Reproduce the material below with every instance of "Screen dimensions" changed to "Display size", keeping everything else the same.

Supplied material start

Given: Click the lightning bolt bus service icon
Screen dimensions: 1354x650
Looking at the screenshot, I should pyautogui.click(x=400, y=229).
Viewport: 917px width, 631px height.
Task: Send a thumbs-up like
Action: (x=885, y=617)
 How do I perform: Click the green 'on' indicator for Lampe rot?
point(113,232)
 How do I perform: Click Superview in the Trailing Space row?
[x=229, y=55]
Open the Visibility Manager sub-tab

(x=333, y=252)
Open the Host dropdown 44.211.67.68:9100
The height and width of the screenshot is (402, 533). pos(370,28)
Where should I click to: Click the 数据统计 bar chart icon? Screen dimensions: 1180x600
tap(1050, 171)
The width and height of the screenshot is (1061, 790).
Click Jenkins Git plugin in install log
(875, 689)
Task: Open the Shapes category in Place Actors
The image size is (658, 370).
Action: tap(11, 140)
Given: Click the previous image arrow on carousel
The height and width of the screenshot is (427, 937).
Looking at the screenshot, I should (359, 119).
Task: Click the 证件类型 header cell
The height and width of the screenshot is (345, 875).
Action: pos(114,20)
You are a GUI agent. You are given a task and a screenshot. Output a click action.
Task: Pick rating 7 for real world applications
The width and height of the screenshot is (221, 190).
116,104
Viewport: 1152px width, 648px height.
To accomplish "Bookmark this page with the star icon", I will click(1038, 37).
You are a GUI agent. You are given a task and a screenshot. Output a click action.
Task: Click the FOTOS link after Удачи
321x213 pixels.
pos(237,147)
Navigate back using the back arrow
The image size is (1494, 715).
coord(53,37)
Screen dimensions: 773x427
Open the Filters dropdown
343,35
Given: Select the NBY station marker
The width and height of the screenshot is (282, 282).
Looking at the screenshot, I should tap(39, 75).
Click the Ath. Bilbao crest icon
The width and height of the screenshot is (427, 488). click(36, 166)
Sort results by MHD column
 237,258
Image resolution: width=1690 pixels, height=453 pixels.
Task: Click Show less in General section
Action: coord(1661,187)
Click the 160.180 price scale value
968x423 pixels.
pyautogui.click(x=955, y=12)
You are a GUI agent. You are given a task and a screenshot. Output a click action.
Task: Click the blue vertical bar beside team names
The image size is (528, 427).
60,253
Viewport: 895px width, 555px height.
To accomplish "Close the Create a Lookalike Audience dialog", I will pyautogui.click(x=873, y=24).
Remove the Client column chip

Supplied material end

Complete response
Given: Click the lightning bolt bus service icon
Display size: 1354x650
Looking at the screenshot, I should pyautogui.click(x=400, y=229).
Viewport: 917px width, 631px height.
Task: Send a thumbs-up like
Action: (x=885, y=617)
 How do I perform: Click the green 'on' indicator for Lampe rot?
point(113,232)
 How do I perform: Click Superview in the Trailing Space row?
[x=229, y=55]
Open the Visibility Manager sub-tab

(x=333, y=252)
Open the Host dropdown 44.211.67.68:9100
The height and width of the screenshot is (402, 533). pos(370,28)
Where should I click to: Click the 数据统计 bar chart icon? Display size: 1180x600
tap(1050, 171)
The width and height of the screenshot is (1061, 790).
Click Jenkins Git plugin in install log
(875, 689)
Task: Open the Shapes category in Place Actors
The image size is (658, 370).
Action: tap(11, 140)
Given: Click the previous image arrow on carousel
The height and width of the screenshot is (427, 937).
Looking at the screenshot, I should (359, 119).
Task: Click the 证件类型 header cell
The height and width of the screenshot is (345, 875).
Action: pos(114,20)
You are a GUI agent. You are given a task and a screenshot. Output a click action.
Task: Pick rating 7 for real world applications
The width and height of the screenshot is (221, 190).
116,104
Viewport: 1152px width, 648px height.
To accomplish "Bookmark this page with the star icon", I will click(1038, 37).
You are a GUI agent. You are given a task and a screenshot. Output a click action.
Task: Click the FOTOS link after Удачи
321x213 pixels.
pos(237,147)
Navigate back using the back arrow
The image size is (1494, 715).
coord(53,37)
Display size: 773x427
Open the Filters dropdown
343,35
Given: Select the NBY station marker
The width and height of the screenshot is (282, 282).
Looking at the screenshot, I should tap(39, 75).
Click the Ath. Bilbao crest icon
The width and height of the screenshot is (427, 488). click(36, 166)
Sort results by MHD column
 237,258
Image resolution: width=1690 pixels, height=453 pixels.
Task: Click Show less in General section
Action: coord(1661,187)
Click the 160.180 price scale value
968x423 pixels.
pyautogui.click(x=955, y=12)
You are a GUI agent. You are given a task and a screenshot. Output a click action.
Task: Click the blue vertical bar beside team names
The image size is (528, 427).
60,253
Viewport: 895px width, 555px height.
To accomplish "Close the Create a Lookalike Audience dialog", I will pyautogui.click(x=873, y=24).
Remove the Client column chip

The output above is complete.